HTTP 的报文大概分为三大部分,第一部分是请求行,第二部分是首部,第三部分是实体。

请求行

  • 方法

    • GET,就是去服务器获取一些资源。对于访问网页来讲,要获取的资源往往是一个页面。其实也有很多其他的格式,比如说返回一个 JSON 字符串,到底要返回什么,是由服务器端的实现决定的。

      例如,在云计算中,如果我们的服务器端要提供一个基于 HTTP 协议的 API,获取所有云主机的列表,这就会使用 GET 方法得到,返回的可能是一个 JSON 字符串。字符串里面是一个列表,列表里面是一项的云主机的信息。

    • POST,需要主动告诉服务端一些信息,而非获取。而需要告诉服务端的信息,都会放在正文里面。正文可以有各种各样的格式。常见的格式也是 JSON。

      再如,在云计算里,如果我们的服务器端,要提供一个基于 HTTP 协议的创建云主机的 API,也会用到 POST 方法。这个时候往往需要将“我要创建多大的云主机?多少 CPU 多少内存?多大硬盘?”这些信息放在 JSON 字符串里面,通过 POST 的方法告诉服务器端。

    • PUT,就是向指定资源位置上传最新内容。但是,HTTP 的服务器往往是不允许上传文件的,所以 PUT 和 POST 就都变成了要传给服务器东西的方法。在实际使用过程中,这两者还会有稍许的区别。POST 往往是用来创建一个资源的,而 PUT 往往是用来修改一个资源的。

      例如,云主机已经创建好了,我想对这个云主机打一个标签,说明这个云主机是生产环境的,另外一个云主机是测试环境的。往往就是用 PUT 方法来修改标签。

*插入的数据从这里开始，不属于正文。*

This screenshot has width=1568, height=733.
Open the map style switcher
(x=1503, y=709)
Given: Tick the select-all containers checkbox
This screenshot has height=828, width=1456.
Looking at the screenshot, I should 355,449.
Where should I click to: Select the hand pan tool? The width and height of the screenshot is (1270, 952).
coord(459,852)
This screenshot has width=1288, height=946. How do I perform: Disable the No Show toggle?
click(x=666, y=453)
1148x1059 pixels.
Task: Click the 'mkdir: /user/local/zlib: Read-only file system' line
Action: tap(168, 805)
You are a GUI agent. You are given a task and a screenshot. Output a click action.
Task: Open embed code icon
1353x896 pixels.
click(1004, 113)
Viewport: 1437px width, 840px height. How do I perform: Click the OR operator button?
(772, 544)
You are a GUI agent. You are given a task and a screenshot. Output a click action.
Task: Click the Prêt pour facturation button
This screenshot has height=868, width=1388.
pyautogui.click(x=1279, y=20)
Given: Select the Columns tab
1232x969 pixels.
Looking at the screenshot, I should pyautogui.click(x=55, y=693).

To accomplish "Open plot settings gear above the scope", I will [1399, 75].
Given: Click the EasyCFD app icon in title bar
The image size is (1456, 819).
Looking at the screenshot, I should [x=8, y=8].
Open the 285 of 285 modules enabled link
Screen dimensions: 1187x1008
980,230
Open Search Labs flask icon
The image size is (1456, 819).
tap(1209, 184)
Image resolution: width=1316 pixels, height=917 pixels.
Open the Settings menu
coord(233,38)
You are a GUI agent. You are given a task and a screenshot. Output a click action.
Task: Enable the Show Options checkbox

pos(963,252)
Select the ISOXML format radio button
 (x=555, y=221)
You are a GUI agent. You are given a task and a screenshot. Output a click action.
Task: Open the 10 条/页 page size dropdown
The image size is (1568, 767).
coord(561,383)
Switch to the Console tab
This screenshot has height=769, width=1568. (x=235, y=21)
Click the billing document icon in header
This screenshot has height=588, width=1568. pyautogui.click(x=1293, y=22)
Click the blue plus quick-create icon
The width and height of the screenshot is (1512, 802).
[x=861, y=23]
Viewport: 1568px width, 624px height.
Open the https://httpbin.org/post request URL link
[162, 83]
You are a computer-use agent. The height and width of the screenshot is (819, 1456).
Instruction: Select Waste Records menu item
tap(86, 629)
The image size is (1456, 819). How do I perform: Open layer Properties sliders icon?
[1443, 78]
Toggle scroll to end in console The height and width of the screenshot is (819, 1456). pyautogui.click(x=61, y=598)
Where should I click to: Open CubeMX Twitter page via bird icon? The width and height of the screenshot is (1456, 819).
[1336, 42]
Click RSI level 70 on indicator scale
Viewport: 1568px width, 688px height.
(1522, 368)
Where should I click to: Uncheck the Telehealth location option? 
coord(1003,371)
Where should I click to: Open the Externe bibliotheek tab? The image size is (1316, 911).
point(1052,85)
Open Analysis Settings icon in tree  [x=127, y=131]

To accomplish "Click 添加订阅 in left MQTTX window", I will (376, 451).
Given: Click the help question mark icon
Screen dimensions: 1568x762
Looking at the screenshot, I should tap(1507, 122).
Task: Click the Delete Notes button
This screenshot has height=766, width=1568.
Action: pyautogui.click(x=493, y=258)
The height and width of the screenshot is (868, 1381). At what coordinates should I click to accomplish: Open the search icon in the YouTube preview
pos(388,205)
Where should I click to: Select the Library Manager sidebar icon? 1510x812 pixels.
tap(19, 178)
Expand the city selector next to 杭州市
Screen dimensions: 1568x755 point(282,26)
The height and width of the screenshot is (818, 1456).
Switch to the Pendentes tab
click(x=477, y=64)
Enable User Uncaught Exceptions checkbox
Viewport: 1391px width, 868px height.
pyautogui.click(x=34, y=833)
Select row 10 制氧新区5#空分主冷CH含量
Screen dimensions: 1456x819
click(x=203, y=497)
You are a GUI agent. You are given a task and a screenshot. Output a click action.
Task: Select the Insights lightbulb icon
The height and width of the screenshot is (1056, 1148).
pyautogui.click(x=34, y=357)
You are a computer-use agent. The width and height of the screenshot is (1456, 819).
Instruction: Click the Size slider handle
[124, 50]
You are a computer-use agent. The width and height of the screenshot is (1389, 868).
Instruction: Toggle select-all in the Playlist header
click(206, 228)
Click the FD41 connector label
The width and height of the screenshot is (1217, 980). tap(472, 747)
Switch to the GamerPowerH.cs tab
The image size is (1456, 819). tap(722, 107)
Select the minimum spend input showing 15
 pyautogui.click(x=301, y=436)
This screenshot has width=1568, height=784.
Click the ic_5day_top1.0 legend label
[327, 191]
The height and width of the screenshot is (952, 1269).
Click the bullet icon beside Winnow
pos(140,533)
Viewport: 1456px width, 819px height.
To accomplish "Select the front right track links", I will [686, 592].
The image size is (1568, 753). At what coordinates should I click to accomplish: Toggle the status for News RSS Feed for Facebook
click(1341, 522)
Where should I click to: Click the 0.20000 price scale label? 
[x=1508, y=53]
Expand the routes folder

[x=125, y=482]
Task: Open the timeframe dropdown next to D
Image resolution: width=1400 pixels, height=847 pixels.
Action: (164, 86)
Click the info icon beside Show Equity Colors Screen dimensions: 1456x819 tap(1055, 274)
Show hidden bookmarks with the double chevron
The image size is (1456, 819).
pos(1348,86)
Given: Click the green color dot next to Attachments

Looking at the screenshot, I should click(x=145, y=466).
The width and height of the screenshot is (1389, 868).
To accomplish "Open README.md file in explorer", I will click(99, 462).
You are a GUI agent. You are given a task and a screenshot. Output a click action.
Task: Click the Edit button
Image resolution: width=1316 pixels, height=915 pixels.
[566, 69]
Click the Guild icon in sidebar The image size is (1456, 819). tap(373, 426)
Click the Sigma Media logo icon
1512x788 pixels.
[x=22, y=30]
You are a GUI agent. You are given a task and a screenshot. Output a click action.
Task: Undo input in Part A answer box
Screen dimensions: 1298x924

    • DELETE。这个顾名思义就是用来删除资源的。

      例如,我们要删除一个云主机,就会调用 DELETE 方法。

  • URL 就是 http://multiparam.com

  • 版本为 HTTP 的版本,比如版本 1.1;

首部字段

首部是 key value,通过冒号分隔。这里面,往往保存了一些非常重要的字段。

  • Accept-Charset,表示客户端可以接受的字符集。防止传过来的是另外的字符集,从而导致出现乱码。
  • Content-Type 是指正文的格式。例如,我们进行 POST 的请求,如果正文是 JSON,那么我们就应该将这个值设置为 JSON。
  • Cache-control 是用来控制从缓存中获取资源的情况。当客户端发送的请求中包含 max-age 时,如果缓存层中资源的缓存时间数值比指定时间的数值小,那么客户端可以接受缓存的资源;当指定 max-age 值为 0,那么缓存层通常需要将请求转发给应用集群。
  • If-Modified-Since 也是一个关于缓存的。也就是说,如果服务器的资源在某个时间之后更新了,那么客户端就应该下载最新的资源;如果没有更新,服务端会返回“304 Not Modified”的响应,那客户端就不用下载了,也会节省带宽。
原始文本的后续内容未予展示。